AUSGANGSTEXT:
○ ○ ○ ○ ○

Tier- und umweltfreundlicher
Israel ist damit einer der Vorreiter auf dem Gebiet der Erforschung und Entwicklung von Laborfleisch, zusammen mit den USA und Holland, wo Mark Post von der Uni Maastricht vor einigen Jahren als Erster Fleisch im Labor entwickelte. Sie alle haben das gleiche Ziel: eine Alternative zu herkömmlichem Fleisch, das weder tier- noch umweltfreundlich hergestellt wird.
„Clean Meat ist eine ethische Lösung. Tierschlachtung gehört bald der Vergangenheit an“, erklärt Joel Cohen, Sprecher der israelischen Non-Profit-Organisation The Modern Agriculture Foundation, die nicht nur selbst zum Thema forscht, sondern das Thema seit 2015 auch an die Öffentlichkeit bringt und im vergangenen Jahr die Clean Meat Conference am Technion in Haifa veranstaltet hat. „Für die Herstellung von einem Kilogramm Rinderfleisch werden 10.000 Liter Wasser benötigt. Und für den Anbau von Tierfutter und die Unterbringung der Tiere werden im Sekundentakt Regenwälder vernichtet“, so Cohen. Bei der Herstellung von Laborfleisch, so versprechen Entwickler, soll weniger Platz, Wasser und Energie verbraucht werden, auch der Ausstoß von Treibhausgasen soll verringert werden.

○ ○ ○ ○ ○

DATENTEIL:
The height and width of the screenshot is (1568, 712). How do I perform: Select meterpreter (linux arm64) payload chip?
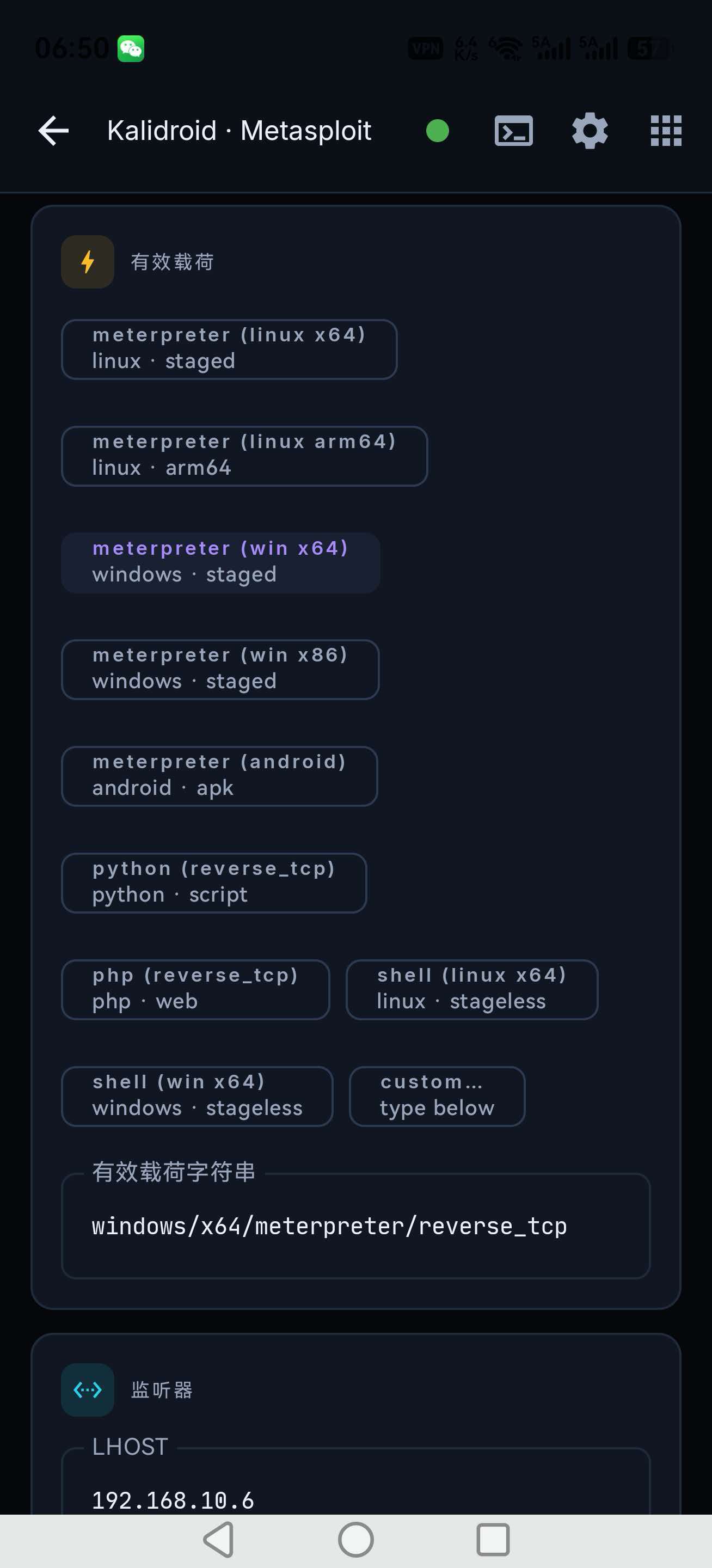pyautogui.click(x=244, y=456)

○ ○ ○ ○ ○

AUFGABE: Schreibe den Abschnitt des Textes über Laborfleisch ab, beginnend bei „Tier- und umweltfreundlicher“ und endend bei „umweltfreundlich hergestellt wird.“. Ändere dabei „Holland“ in „den Niederlanden“.

LÖSUNG:
Tier- und umweltfreundlicher
Israel ist damit einer der Vorreiter auf dem Gebiet der Erforschung und Entwicklung von Laborfleisch, zusammen mit den USA und den Niederlanden, wo Mark Post von der Uni Maastricht vor einigen Jahren als Erster Fleisch im Labor entwickelte. Sie alle haben das gleiche Ziel: eine Alternative zu herkömmlichem Fleisch, das weder tier- noch umweltfreundlich hergestellt wird.